Glowing and poetic words coming from the plate itself and not Dickens' own opinion apparently. He describes the transfer process, applied cleverly "by a light fingered damsel", and then takes a sideways swipe at the Willow Pattern: "I had seen all this – and more. I had been shown, at Copeland's, patterns of beautiful design, in faultless perspective, which are causing the ugly old willow to wither out of public favour; and which, being quite as cheap, insinuate good wholesome natural art into the humblest households."

The essay is also reprinted as an appendix in David Richard Quitner's "Willow!" (see booklist, right).

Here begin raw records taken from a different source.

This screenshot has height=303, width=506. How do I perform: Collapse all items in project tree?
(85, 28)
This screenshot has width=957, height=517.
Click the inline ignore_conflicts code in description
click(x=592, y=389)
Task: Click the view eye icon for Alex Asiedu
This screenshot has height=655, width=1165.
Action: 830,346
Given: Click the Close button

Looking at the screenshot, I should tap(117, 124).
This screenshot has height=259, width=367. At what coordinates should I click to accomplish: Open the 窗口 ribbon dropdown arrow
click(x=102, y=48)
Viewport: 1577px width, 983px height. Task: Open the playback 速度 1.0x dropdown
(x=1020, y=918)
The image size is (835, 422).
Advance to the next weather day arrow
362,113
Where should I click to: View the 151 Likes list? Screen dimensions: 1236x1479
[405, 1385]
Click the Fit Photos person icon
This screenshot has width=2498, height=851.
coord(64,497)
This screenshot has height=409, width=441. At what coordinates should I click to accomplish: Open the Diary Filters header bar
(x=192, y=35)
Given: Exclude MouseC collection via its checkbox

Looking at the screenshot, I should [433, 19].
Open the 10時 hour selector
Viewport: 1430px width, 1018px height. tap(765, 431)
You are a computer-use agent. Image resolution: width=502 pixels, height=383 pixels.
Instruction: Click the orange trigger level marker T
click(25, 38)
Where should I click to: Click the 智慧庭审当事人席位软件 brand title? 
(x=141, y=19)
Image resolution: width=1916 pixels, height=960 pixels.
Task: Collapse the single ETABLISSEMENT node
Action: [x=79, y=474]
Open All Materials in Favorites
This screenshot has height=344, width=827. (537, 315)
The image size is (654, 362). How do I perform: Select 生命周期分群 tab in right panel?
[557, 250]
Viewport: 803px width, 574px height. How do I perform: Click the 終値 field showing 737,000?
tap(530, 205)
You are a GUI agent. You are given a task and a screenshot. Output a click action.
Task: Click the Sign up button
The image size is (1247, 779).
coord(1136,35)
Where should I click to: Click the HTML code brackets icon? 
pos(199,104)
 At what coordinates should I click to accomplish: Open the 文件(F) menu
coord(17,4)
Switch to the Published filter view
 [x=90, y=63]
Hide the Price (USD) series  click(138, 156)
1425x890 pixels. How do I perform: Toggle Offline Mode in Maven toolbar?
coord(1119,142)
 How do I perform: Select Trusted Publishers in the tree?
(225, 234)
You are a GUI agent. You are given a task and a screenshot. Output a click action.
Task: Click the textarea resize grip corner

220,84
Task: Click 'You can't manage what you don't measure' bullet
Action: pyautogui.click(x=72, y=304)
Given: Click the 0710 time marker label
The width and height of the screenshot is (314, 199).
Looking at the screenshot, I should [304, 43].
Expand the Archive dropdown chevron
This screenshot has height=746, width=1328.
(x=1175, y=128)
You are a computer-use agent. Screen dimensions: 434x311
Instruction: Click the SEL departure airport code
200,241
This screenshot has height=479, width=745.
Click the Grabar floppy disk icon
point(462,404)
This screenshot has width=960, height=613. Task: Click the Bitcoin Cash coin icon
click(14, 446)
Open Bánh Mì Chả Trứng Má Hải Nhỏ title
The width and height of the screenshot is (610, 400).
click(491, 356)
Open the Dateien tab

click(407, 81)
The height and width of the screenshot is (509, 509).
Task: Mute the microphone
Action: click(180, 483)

Quitner says "Dickens...was blind to all artistic conventions but those he had grown used to in the dogmatic Victorian occidental world he inhabited." He reckons that Dickens was by now becoming quite wealthy and successful and was distainful of Blue Willow-ware's mass appeal and considered it "an object worthy of discard in the tortuous climb from hovel to estate."

Contrary to Quitner's interpretation, it is possible that Dickens' dislike of the design was wrapped up in his analysis of commercialism, industrialisation and the petit bourgeoisie, like another (although much later) critic of the design that Quitner found: a ceramic encyclopedist called Warren E Cox who briefly mentions the Willow Pattern is his 1944 Book of Pottery and Porcelain:

"...Nothing could better exemplify the utter dearth of aesthetic consciousness than the stupid copying of this design which lacks every element of true Chinese painting and any real claim to beauty whatsoever, and the maudlin stories wrought about it to please the sentimental old ladies of the late 18th century...the terrible willow pattern, sentimentally concocted from Chinese originals, was sent back to China to copy. Such is the effrontery of merchants."

Common as muck, indeed, and one of the first mass marketed products of the Industrial Revolution, whether churned out in China as export to order by foreign buyers, or made in England. But how lovely is this piece that my sister (with a good eye for antiques) found for my birthday this November. Marked Royal Doulton Burslem, England, Willow (known by the mark to be circa 1891-1902, a bit later than Dickens' visit to Staffordshire), it's a Flow Blue Willow vegetable bowl.